Although your post isn't really about communal bathrooms, I feel the need to share as well. On my first day on the campus of Austin Peay State University, I locked myself in the communal bathroom between my dorm and the unarrived dormmates next door. I spent three hours alone in the empty bathroom until my roommate arrived with her parents. I even fell asleep only to be awakened when her father opened the door to check out the communal facilities.

Thu Sep 28, 07:26:00 PM  
Blogger phallicpen said...

I was completely touched by this post. Those moments (and the bitter hopefulness that one can never fully shed after such a triumphant return) make us better people.

It doesn't sound corny to say that Sidelines saved your life. It was our niche, man. And it was a truthful one that we can always be proud of and look back on as awesome enough to make up for a few bad semesters and then some.

I spent my freshman year in a single dorm playing Doom, reading brick-heavy Stephen King novels in single sittings, and sleeping every 48 hours for 15 hours at a time. And then the Christians came and pulled me out with promises of motorboat rides and nacho platters. Har har.

Thu Sep 28, 11:54:00 PM  
Blogger theogeo said...

A'mouse: I was fascinated by the idea of hidden tracks at first. And then that band Ash came out with their horrifying secret track that involved a lot of vomiting. I haven't felt charitable toward secret tracks since.

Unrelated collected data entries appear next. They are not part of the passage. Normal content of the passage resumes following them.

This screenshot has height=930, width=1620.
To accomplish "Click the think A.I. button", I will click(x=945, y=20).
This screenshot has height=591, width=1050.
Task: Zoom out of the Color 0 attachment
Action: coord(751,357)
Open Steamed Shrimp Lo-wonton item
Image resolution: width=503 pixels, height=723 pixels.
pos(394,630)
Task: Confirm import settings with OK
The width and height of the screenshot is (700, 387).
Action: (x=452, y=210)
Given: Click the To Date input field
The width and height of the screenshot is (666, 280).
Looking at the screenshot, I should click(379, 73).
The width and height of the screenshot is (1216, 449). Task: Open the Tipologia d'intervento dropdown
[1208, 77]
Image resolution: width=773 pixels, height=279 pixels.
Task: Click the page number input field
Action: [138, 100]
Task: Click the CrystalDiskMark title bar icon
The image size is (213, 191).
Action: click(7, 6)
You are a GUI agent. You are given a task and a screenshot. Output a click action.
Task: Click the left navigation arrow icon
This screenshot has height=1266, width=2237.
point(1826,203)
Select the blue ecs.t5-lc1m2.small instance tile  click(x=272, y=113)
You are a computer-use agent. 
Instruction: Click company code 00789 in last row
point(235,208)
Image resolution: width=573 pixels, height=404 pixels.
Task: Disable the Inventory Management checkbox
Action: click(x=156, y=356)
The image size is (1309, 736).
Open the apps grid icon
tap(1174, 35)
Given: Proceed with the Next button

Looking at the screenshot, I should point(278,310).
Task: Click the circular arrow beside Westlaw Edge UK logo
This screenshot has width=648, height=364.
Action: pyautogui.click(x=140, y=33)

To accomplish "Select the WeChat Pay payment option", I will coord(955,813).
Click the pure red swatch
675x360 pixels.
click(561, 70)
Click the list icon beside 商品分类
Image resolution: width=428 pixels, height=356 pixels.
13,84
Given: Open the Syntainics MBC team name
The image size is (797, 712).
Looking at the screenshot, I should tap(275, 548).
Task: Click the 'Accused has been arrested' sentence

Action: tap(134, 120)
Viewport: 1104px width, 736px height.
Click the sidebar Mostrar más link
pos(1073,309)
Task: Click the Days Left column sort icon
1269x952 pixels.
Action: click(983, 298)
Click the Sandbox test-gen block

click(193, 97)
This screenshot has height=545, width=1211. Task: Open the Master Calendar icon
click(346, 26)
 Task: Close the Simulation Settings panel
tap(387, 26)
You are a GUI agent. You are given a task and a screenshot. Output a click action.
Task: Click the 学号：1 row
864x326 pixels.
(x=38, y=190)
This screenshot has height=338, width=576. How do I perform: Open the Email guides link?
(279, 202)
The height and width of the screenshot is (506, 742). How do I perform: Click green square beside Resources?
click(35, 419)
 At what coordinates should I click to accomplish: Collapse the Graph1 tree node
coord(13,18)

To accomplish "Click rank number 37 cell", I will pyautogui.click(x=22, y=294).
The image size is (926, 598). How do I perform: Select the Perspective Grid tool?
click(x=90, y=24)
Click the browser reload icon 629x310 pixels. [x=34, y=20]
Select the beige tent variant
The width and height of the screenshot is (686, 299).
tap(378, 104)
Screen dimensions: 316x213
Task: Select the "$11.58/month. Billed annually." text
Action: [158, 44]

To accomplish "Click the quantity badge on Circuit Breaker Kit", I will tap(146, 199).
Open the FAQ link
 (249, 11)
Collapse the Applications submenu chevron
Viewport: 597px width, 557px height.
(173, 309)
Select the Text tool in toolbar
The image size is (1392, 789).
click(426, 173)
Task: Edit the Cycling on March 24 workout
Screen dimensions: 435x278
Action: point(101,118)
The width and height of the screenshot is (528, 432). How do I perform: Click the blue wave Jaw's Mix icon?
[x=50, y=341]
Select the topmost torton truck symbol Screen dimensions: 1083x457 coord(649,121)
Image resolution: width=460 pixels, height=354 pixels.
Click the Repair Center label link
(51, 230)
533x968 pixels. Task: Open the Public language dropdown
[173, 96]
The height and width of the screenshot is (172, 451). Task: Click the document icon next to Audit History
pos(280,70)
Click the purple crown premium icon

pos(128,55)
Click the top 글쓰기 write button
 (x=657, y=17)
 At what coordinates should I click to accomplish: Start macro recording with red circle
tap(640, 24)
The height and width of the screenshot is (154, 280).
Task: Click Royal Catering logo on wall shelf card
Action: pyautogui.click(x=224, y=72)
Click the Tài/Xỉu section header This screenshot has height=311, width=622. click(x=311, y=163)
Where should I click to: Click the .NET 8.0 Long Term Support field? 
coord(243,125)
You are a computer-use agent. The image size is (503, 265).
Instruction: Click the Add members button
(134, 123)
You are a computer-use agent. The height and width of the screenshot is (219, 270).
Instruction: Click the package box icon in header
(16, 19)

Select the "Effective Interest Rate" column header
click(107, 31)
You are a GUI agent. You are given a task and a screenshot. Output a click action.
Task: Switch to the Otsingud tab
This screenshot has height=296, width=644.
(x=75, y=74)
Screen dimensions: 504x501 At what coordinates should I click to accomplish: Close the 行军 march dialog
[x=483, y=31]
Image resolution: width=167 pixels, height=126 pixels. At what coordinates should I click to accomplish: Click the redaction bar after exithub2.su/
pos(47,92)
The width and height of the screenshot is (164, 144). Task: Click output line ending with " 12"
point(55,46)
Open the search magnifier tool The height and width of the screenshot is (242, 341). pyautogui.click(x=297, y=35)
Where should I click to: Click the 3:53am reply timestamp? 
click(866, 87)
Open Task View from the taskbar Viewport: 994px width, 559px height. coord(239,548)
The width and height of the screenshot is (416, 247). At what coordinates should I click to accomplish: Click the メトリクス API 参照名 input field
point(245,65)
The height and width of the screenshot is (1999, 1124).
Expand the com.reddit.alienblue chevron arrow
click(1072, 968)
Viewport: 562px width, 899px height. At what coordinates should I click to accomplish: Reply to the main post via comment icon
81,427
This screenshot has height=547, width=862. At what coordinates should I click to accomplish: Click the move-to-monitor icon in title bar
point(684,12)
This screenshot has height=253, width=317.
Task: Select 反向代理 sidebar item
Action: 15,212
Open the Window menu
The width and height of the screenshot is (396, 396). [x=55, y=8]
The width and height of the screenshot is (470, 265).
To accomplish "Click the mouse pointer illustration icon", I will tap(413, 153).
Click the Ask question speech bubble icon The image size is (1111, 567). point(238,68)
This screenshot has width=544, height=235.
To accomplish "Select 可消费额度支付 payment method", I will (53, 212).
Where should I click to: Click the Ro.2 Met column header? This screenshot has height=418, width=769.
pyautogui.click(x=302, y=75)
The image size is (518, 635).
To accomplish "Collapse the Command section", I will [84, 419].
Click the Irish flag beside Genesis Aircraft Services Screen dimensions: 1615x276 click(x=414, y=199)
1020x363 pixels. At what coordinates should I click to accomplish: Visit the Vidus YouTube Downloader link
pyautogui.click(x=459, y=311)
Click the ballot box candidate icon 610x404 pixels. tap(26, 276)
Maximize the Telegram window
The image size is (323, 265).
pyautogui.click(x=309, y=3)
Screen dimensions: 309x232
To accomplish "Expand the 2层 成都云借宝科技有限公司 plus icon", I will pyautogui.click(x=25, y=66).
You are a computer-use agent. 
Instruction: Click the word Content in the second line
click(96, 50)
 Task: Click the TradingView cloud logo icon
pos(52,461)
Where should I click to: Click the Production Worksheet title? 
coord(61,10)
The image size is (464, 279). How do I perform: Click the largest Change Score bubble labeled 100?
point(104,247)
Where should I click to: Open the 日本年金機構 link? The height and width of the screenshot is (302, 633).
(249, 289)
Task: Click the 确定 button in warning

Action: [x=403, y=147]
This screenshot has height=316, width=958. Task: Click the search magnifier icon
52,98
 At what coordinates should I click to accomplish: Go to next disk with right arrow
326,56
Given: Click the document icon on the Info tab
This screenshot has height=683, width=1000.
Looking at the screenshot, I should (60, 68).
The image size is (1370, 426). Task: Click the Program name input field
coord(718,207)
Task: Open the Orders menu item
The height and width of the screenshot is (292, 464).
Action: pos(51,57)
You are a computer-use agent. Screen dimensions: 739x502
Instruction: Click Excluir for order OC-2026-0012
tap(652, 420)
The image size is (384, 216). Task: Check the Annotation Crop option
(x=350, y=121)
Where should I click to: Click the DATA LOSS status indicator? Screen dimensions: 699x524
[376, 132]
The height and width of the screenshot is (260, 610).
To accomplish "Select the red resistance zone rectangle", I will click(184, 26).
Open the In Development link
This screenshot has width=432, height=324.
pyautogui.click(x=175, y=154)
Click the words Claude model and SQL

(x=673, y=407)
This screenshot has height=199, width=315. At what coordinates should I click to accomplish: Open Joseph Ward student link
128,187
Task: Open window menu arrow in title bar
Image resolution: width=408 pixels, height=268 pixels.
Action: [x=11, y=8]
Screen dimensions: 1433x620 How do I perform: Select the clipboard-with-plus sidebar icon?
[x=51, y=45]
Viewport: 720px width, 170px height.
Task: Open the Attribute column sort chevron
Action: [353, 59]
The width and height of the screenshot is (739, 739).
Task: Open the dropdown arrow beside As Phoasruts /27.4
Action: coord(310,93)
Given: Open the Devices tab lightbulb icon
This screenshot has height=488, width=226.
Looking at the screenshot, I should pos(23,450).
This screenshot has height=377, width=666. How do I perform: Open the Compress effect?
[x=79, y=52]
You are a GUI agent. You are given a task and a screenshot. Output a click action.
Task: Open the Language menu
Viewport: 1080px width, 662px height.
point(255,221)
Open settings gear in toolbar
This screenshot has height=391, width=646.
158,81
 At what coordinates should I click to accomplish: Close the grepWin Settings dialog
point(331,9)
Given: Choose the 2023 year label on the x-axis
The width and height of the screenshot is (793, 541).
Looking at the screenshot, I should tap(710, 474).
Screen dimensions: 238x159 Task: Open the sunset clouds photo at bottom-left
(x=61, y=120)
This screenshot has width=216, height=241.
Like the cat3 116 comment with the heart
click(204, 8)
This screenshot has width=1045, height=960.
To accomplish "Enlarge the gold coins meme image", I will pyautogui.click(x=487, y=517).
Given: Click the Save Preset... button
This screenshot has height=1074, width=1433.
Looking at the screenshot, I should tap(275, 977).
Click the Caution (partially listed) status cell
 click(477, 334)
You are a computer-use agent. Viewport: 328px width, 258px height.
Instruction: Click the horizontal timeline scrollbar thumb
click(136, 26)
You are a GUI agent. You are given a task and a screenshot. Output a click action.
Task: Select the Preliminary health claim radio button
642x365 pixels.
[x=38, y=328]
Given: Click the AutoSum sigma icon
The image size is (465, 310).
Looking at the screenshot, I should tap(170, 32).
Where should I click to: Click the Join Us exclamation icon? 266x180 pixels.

JR: Ha! But don't be embarrassed. It's essential; that's why we call it business. Interesting that they kept athletes on the first couple of floors of Nicks. That explains a lot, actually. Phil was in room 211, I think. Is anyone dying to know the athlete whom I heard shaving his balls all the time? I'll give you a hint — his name rhymes with La-wan Frazzleton.

Kristin: That story cracks me up. They should put emergency buzzers in community bathrooms.

Amber: How I wish you and I could have spent our miserable freshman years together. Sleeping, since we didn't do a damn thing else.